• _Problems and tasks_:
(a) According to the milkweed article, how many monarch waystations has Ottawa County established?
(b) Please reproduce everything in the milkweed article from "In concert with" down to "85.8 percent decrease.", word for word.

[Page text]

Across the country, though, milkweed is disappearing. Herbicides and farming practices have changed significantly in the last 20 years, decimating the milkweed population in North America. The Ottawa County Parks department is trying to rectify that.
“Over the last two decades, we’ve lost 70 percent of our milkweed,” Dykstra said. “It used to grow in those abandoned pastures and the spaces between fields, but more and more farmers are putting fields without any green spaces in between.
“If you grew up on a farm, milkweed was considered a nuisance and you pull them out, but it’s life-giving for the monarch butterfly.”
In concert with logging in Mexico where the butterflies spend their winter, the loss of milkweed plants could be fatal for the monarch population. When biologists measure the monarch population, they measure how many hectares (about 2.5 acres) of land the monarchs take up during the winter in Mexico. In 1996, the monarchs took up 20.97 hectares. Last year, the butterflies encompassed just 2.91 hectares, an 85.8 percent decrease.
To try and rebuild the monarch butterfly population, Ottawa County has established nine monarch waystations and is working on three more. The current waystations are located at Historic Ottawa Beach Park, Hemlock Crossing, Tunnel Park, Riley Trail, Rosy Mound, Kirk Park, Paw Paw Park, Adams Street Landing and Upper Macatawa Natural Area. The county is currently working on creating and certifying three more monarch waystations at North Beach Park, Olive Shores and Pigeon Creek.
“Ottawa County in general, because of the lakeshore, is a great opportunity for this,” said Jessican VanGinhoven, communications specialist for Ottawa County Parks. “We wanted to target those natural areas along the coast. A lot of these places are really great spots.”

[/Page text]
[Records provided]

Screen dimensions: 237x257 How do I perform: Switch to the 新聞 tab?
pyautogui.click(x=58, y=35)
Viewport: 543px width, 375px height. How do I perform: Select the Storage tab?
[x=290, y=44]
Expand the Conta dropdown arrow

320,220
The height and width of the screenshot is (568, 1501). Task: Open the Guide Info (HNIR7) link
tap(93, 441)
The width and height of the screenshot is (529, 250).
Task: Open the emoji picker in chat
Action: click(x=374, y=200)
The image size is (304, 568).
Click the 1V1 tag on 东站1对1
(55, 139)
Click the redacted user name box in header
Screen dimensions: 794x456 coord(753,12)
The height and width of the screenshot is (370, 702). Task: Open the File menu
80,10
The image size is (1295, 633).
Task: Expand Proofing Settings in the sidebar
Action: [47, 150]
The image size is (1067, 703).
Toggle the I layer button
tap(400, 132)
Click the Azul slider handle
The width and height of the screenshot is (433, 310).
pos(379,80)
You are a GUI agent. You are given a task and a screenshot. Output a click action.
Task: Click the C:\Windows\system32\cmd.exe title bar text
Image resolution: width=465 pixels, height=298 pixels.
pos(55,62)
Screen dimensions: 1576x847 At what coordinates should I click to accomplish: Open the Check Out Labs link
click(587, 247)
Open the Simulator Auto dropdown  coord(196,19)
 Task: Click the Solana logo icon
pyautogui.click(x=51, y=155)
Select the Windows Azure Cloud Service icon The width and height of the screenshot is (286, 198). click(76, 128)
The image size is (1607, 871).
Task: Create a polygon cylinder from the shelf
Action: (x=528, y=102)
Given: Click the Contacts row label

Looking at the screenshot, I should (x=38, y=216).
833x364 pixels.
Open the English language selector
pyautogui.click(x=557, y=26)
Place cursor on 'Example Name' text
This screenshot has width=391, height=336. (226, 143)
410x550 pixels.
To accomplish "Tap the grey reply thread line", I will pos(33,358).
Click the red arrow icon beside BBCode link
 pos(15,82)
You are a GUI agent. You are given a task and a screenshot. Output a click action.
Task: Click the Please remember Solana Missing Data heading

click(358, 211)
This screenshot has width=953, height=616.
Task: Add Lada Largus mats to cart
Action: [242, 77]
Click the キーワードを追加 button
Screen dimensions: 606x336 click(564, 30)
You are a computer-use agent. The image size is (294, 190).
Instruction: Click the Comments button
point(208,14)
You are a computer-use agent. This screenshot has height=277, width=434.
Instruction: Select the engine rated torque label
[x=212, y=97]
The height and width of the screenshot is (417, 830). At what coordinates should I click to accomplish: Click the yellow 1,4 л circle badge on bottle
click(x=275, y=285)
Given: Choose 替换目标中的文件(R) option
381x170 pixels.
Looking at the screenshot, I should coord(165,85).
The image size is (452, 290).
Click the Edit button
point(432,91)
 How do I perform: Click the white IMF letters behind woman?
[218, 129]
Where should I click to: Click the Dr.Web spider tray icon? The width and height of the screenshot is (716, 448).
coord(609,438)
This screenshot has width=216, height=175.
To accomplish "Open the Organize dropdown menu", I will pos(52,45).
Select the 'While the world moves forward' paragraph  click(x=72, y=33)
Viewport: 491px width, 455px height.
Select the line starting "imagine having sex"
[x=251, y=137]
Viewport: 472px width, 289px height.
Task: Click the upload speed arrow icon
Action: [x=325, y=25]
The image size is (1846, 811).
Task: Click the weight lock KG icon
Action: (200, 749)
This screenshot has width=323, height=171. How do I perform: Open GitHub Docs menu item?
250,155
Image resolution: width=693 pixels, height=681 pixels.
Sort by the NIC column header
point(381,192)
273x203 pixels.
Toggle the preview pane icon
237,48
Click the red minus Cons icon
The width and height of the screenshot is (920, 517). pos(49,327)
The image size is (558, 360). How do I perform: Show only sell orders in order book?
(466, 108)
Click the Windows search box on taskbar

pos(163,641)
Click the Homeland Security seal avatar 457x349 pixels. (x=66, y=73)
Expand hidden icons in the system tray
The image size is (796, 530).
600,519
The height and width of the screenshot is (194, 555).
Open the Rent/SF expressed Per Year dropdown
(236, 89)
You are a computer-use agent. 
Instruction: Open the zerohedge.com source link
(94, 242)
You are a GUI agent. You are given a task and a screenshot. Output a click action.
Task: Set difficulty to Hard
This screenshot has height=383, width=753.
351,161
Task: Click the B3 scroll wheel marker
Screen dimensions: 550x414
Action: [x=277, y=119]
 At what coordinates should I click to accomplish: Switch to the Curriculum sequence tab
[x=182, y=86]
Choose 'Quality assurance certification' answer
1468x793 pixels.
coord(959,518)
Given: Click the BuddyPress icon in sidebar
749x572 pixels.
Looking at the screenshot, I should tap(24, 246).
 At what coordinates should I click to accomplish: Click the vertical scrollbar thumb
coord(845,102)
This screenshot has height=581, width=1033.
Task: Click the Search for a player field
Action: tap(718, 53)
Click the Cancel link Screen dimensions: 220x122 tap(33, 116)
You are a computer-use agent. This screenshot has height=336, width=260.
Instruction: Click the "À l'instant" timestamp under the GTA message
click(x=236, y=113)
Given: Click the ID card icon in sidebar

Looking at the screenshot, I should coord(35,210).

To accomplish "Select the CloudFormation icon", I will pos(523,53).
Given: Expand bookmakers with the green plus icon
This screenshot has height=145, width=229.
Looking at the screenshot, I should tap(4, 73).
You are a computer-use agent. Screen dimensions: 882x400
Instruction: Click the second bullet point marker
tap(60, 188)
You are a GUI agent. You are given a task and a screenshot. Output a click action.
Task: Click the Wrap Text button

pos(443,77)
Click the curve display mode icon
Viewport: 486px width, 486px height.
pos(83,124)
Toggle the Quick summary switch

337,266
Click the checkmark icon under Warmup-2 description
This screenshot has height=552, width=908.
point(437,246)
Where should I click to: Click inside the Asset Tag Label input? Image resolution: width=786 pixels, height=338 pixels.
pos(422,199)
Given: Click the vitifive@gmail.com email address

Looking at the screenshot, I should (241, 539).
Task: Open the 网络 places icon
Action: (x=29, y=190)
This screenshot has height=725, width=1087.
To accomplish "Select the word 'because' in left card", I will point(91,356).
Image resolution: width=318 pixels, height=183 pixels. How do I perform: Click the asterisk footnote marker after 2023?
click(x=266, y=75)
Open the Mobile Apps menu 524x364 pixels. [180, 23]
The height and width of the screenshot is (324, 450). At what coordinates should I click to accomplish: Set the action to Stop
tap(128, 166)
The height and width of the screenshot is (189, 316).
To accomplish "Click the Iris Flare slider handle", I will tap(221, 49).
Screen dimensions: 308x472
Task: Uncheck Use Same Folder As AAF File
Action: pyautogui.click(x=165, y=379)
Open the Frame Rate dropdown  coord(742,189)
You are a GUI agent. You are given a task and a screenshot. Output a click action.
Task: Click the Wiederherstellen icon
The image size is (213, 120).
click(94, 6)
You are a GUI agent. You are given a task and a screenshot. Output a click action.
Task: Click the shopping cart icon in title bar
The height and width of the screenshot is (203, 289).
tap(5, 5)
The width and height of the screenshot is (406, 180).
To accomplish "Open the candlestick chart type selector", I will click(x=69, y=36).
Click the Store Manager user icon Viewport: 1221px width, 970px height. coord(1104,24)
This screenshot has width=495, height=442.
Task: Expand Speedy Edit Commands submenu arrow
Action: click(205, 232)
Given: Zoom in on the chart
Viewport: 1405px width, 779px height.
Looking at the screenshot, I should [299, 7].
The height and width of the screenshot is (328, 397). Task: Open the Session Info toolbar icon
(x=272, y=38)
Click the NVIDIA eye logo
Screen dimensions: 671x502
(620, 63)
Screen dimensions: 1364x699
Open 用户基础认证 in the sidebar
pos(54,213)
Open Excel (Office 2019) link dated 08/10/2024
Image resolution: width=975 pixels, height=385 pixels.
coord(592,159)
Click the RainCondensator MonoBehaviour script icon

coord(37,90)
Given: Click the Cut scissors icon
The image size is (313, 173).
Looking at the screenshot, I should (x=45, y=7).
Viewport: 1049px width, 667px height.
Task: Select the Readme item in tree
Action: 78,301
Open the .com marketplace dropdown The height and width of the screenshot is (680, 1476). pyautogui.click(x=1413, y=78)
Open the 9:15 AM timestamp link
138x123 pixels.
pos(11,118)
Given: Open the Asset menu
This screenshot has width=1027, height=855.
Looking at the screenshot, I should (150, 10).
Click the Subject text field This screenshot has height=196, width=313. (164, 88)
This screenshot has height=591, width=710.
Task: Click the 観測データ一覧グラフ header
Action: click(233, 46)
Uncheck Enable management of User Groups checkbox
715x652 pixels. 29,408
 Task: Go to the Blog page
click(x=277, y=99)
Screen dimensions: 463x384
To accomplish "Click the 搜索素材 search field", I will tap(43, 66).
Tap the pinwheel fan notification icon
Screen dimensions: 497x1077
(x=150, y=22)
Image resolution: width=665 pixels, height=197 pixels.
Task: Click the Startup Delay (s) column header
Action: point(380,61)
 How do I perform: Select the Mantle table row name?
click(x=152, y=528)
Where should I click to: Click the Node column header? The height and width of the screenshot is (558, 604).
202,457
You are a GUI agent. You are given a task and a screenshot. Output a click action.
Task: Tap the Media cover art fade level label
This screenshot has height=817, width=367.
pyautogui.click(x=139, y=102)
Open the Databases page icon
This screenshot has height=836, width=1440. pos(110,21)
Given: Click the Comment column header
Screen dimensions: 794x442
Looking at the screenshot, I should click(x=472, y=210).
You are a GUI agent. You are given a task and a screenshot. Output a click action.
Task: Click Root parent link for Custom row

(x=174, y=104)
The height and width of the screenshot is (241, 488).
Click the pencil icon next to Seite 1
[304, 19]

[/Records provided]

• _Answers in order_:
(a) Nine.

(b)
In concert with logging in Mexico where the butterflies spend their winter, the loss of milkweed plants could be fatal for the monarch population. When biologists measure the monarch population, they measure how many hectares (about 2.5 acres) of land the monarchs take up during the winter in Mexico. In 1996, the monarchs took up 20.97 hectares. Last year, the butterflies encompassed just 2.91 hectares, an 85.8 percent decrease.